Text & photo by Virginia Parker Staat
“Beware the ides of March.” ~ William Shakespeare

Would Eric really do it?
As I write this, we have just come off the Dempster Highway, one of my favorite roads on the planet. This road is the most northern you can drive in Canada during the summer. After six visits by ourselves to the remote area, this year David and I invited friends to join us. Five flew from North Carolina to Whitehorse, in the Yukon. Two flew from the Los Angeles area. We, of course, drove from Texas.
Our goal was to travel 904 miles from Whitehorse to Tuktoyaktuk (or Tuk for short) and back in ten days. Only the section between Whitehorse and Dawson City is paved. The remaining 680 miles is rugged gravel road that traverses over the Richardson Mountains, across the Arctic Circle, into Canada’s Northwest Territory, through the Mackenzie Delta, and ending at the Arctic Ocean. The group rented two truck campers so that we could caravan in three rigs.
When we met our friends at the motel in Whitehorse, seventeen-year-old Eric announced that he planned to dive into the Arctic Ocean. Over the next four days, we all wondered if he would really do it. We talked about it. We speculated about it. We worried about it.
The majority of the Dempster Highway was completed in 1978. The final, ninety-mile road from Inuvik to Tuk was opened in November 2017. It weaves through the southern Arctic plains and Beaufort Coast, ending at the shores of the Arctic Ocean. The morning we drove the Tuk portion of the Dempster, the skies were heavy and grey. We had intermittent rain and a bit of sleet. The road was in fair condition in spite of the previous week’s heavy rainfall. We found areas of washboard and sloggy gravel, but, for the most part, the roadbed was solid and easily traveled.
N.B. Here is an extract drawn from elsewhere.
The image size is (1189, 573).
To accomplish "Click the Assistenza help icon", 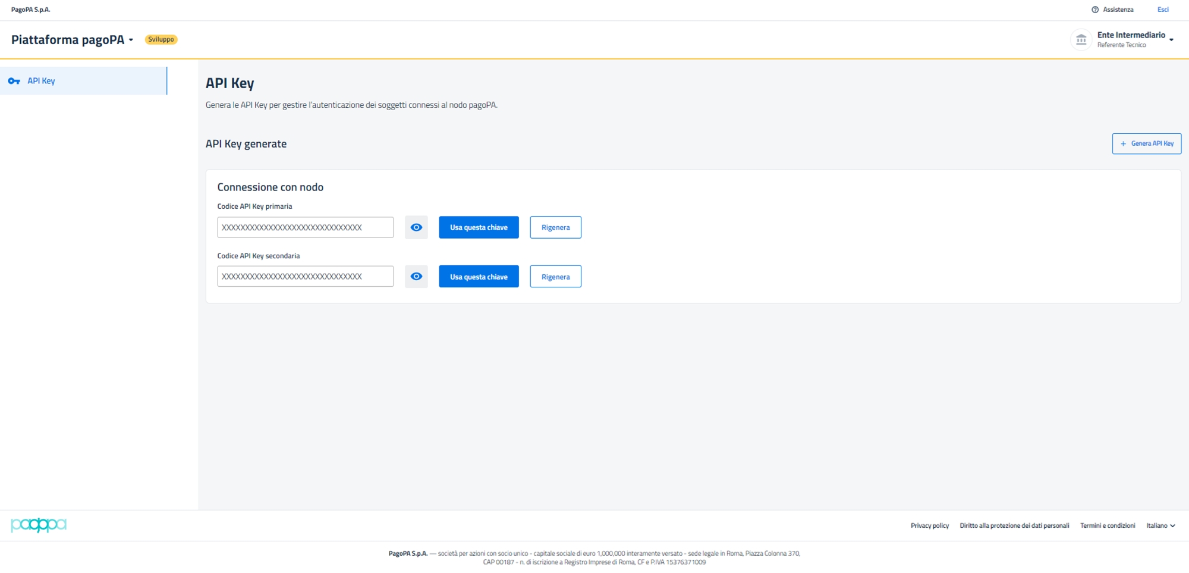I will click(1094, 10).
Along the way, we spied Sandhill cranes, Snow geese, and a variety of ducks circling in small flocks, each group working to build wing strength for recently fledged chicks and their upcoming long migration. We drove past wetlands and thousands of shallow lakes. Only a few dwarf trees dotted the barren but beautiful landscape.
Eric was riding with us. At one point he asked if the water temperature would be in the seventies. I said it would probably be in the forties or less.
Eric is an excellent basketball player. David asked him if he had ever had an ice bath after an injury. Eric said, “Will it be that cold?”
When we arrived in Tuk, we stopped at the welcome sign to take a group photo. The gale-force wind surprised us. I had to push against the truck door with all my might just to open it. All of us were wearing as many layers of clothing as we could. I had on five. In the fierce wind, using a tripod was not an option, so the group photo is minus me.
When we got back into the truck, David spoke about the wind chill factor and how much colder it would be because of it. Eric said, “I can’t back out now. I’ve already told all my friends I would do it.”
He wanted us to drive straight to the ocean. When we arrived, our truck’s external temperature gauge registered 39 degrees. A local lady told us that the water temperature was around 35 degrees.
Eric quickly changed into his swim trunks and made his way down the steps to the Arctic Ocean. He glanced back to look at all of us huddled along the shore, then he boldly walked into the churning grey water. When he was waist deep, he turned again to face us, raised his arms, and fell backwards into the bitterly cold water, submerging entirely. He came up gasping.
“Beware the ides of March,” writes William Shakespeare. And we readers know that something terrible will happen on that day. When Juliet says, “My grave is like to be my wedding bed,” we readers wonder.
Shakespeare was a master at using the literary device called foreshadowing. It is an important writing tool to add dramatic tension to our stories. Foreshadowing helps readers feel more invested in our work. They begin to guess the outcome, leading them to continue reading. Author Susan Mary Malone explains foreshadowing, ‘For a novelist and a writer of narrative nonfiction, the point of this literary device is to add depth, build suspense, and most importantly, to make that future event “fit” in the main plot, character development, and overall narrative.’
We create this kind of suspense by inserting both subtle and direct clues into our work. We hint at possibilities. We inject ominous omens. We change tone or mood through imagery, symbolism, and language. We ask questions like I did at the beginning of the story about Eric’s Arctic plunge.
The old time radio show began, “Who knows what evil lurks in the hearts of men? The Shadow knows.” Writers use foreshadowing in the same manner. We are the omnipotent power that plants clues and hints in our writing to build suspense and tension. Foreshadowing is one of the most effective writing tools we use to keep our readers’ attention.